Sorge um die Debattenkultur
Eine Kultur, die im Leverkusener Stadtrat ziemlich aus der Mode gekommen ist. Auch ein Grund dafür, dass Arnold nach 31 Jahren im Stadtrat und 24 davon als Fraktionsvorsitzende nicht noch einmal kandidiert? „Ich bin überzeugt davon, dass Demokratie auch heißt, loszulassen“, sagt sie etwas kryptisch. Aber ja, sie sei schon besorgt, wie sich das politische Gebaren verändert hat. Wie Einzelinteressen immer mehr in den Blickpunkt geraten, Diskussionen zerfasern, die Demokratie ausgehöhlt wird.

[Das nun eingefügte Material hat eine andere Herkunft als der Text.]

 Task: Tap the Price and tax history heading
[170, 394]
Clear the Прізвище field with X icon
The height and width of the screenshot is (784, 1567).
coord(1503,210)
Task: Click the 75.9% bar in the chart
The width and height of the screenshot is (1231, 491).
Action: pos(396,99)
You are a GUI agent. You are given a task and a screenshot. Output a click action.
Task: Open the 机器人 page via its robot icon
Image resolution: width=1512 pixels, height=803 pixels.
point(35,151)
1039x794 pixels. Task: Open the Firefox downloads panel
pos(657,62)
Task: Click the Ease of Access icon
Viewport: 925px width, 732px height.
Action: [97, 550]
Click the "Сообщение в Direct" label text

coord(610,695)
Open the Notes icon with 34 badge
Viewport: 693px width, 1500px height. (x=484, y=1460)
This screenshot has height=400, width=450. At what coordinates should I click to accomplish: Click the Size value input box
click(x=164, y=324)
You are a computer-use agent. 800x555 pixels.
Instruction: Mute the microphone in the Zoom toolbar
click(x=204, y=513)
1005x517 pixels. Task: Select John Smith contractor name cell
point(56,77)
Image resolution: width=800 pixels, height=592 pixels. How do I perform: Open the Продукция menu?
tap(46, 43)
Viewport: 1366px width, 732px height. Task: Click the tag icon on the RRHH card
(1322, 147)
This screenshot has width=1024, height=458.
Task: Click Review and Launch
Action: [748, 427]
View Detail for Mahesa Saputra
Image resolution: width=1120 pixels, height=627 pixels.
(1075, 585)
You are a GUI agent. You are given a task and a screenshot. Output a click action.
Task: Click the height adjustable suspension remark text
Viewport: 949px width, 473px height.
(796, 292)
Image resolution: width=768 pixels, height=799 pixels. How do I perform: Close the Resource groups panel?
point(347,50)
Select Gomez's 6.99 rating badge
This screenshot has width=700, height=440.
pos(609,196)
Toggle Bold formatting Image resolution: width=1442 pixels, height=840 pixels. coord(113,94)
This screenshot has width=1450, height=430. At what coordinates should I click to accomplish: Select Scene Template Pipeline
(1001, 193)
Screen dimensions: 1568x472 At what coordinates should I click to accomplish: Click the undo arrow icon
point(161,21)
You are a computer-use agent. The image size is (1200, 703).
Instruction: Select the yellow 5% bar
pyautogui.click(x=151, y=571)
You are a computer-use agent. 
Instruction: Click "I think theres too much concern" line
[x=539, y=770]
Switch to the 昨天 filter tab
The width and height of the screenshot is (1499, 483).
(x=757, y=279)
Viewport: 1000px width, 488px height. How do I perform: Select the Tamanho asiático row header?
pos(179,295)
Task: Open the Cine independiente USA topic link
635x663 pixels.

Eben nicht gemeinschaftlich irgendwas gedreht wird, um das große Ganze zu retten. „Das macht mir ziemliche Sorgen, vor allem vor dem Hintergrund des Zustands der Gesellschaft.“
Ihr war immer wichtig, ihr eigenes Leben in die Hand zu nehmen, das sei ihr noch einmal klar geworden, als sie vor 20 Jahren an Krebs erkrankte. „Da verliert man seine Unbefangenheit. Und wenn ich heute sage: ‚Das Leben ist schön‘ – dann sage ich auch, ich will es auch schön haben.“ Und sich dafür einsetzen und kein Blatt vor den Mund nehmen. Ob das in politischen Gremien geschieht, das müsse die neue Fraktion entscheiden. „Aber ich bin ja nicht tot und ich werde auch nicht leise werden“, kündigt Arnold an.